(Collected data)
* * * * * * * * *
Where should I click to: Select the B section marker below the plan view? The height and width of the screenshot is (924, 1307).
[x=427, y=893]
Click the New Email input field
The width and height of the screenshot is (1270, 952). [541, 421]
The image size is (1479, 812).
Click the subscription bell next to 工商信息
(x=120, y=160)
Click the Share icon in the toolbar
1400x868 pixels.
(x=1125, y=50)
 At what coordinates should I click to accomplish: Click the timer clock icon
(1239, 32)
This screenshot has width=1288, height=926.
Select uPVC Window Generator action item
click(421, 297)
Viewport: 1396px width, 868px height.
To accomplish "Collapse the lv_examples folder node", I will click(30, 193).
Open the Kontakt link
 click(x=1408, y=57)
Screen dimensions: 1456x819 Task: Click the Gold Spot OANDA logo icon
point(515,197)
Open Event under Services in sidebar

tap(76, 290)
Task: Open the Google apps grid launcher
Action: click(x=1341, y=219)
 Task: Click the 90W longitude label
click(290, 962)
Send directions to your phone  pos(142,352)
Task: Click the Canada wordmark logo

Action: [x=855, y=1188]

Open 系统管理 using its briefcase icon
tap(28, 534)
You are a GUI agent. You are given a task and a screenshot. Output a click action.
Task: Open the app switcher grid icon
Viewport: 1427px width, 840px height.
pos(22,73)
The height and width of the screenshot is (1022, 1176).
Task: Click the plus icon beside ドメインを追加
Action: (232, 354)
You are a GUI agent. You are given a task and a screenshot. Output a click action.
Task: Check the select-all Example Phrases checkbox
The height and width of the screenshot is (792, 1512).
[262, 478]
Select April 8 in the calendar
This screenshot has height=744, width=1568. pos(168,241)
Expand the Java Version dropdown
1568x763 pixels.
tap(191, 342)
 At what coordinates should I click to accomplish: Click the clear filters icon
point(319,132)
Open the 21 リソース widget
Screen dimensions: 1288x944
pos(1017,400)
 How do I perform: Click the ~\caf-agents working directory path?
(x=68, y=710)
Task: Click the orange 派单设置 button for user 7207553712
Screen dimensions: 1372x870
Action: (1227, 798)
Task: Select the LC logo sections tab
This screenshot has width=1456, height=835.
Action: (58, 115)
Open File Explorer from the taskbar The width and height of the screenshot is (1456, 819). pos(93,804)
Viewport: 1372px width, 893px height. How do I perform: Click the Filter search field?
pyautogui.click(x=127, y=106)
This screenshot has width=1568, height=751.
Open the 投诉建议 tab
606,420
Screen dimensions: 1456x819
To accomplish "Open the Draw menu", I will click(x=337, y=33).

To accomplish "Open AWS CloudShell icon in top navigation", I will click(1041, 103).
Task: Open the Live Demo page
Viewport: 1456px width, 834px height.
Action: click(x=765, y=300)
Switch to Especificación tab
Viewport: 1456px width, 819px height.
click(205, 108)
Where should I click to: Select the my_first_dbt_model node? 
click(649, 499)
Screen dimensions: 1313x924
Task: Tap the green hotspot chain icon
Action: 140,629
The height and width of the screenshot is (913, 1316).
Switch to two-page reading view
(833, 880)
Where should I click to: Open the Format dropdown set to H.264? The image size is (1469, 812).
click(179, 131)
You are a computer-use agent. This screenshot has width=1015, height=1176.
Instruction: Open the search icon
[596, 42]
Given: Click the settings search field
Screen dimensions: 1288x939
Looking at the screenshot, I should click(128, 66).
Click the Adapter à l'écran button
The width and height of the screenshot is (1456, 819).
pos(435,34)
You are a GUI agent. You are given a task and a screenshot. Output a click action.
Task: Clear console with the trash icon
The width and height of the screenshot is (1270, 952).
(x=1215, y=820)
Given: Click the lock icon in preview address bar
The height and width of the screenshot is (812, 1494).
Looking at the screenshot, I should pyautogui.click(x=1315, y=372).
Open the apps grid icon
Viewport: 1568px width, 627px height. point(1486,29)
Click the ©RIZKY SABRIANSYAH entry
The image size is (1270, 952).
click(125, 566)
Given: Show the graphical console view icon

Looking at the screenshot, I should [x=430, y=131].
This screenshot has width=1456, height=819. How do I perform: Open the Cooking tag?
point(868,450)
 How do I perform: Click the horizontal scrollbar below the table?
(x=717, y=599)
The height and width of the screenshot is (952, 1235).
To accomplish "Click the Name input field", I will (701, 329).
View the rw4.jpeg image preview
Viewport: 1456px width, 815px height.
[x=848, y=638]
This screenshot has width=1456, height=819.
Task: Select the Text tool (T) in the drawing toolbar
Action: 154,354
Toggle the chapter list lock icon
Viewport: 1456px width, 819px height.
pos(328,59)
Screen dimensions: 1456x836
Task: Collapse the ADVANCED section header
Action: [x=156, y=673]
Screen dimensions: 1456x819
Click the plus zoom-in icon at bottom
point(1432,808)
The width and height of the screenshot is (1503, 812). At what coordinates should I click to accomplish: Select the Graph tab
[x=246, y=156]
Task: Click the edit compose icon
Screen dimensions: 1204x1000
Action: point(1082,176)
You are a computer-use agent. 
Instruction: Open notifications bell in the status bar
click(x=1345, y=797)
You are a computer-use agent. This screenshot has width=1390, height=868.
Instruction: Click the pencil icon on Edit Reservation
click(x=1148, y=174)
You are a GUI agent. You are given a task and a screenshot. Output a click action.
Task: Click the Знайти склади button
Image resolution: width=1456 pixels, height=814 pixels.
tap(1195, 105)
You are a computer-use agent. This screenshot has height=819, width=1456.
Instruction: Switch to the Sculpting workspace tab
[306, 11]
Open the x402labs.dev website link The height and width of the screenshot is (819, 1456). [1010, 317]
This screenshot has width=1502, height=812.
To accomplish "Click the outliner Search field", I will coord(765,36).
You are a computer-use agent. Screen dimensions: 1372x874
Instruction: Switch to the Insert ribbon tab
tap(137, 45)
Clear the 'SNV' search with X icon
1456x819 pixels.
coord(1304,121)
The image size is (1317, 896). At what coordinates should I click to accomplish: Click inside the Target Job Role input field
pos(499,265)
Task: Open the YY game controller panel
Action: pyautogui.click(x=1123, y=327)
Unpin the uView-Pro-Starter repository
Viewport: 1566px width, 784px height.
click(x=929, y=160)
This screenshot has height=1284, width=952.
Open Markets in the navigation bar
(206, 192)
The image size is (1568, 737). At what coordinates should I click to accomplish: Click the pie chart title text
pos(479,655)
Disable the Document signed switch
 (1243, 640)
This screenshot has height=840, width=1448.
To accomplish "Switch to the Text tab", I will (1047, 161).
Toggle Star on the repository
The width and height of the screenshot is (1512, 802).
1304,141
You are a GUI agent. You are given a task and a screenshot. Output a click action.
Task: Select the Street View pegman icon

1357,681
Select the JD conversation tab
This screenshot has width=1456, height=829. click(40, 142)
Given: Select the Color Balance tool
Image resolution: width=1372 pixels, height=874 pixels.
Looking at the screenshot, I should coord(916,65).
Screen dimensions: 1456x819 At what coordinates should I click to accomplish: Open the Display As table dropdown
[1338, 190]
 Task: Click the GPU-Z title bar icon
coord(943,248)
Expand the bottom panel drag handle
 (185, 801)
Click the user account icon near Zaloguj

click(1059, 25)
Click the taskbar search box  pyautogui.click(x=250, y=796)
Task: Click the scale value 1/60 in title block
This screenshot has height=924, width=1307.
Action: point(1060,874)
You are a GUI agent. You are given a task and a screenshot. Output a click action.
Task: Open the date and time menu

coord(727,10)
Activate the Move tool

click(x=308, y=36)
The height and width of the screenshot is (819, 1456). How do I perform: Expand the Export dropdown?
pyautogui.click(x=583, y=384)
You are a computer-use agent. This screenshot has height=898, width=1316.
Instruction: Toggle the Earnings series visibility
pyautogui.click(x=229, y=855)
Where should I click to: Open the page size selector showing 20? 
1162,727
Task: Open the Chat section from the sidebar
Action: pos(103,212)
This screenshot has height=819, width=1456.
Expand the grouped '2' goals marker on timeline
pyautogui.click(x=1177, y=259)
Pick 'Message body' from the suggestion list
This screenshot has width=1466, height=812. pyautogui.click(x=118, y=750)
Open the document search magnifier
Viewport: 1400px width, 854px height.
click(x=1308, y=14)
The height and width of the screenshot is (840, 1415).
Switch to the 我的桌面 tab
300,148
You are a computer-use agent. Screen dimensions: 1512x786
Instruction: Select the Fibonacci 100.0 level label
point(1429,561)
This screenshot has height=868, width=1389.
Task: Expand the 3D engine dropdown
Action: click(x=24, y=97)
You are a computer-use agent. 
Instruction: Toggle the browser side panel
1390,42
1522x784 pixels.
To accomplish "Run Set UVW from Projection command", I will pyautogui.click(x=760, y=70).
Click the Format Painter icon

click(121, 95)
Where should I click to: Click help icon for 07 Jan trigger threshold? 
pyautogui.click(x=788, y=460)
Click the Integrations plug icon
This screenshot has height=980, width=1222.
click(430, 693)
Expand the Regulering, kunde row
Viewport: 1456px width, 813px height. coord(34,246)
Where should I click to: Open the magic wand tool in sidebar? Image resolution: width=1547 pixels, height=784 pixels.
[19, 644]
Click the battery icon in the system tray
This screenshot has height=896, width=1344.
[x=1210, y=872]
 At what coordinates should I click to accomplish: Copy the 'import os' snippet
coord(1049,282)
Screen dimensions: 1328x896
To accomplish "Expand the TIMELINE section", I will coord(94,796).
* * * * * * * * *
- _YOUR INSTRUCTIONS_: Each line above that has the word "with" must be copied.

- _TASK RESPONSE_:
Task: Clear console with the trash icon
Clear the 'SNV' search with X icon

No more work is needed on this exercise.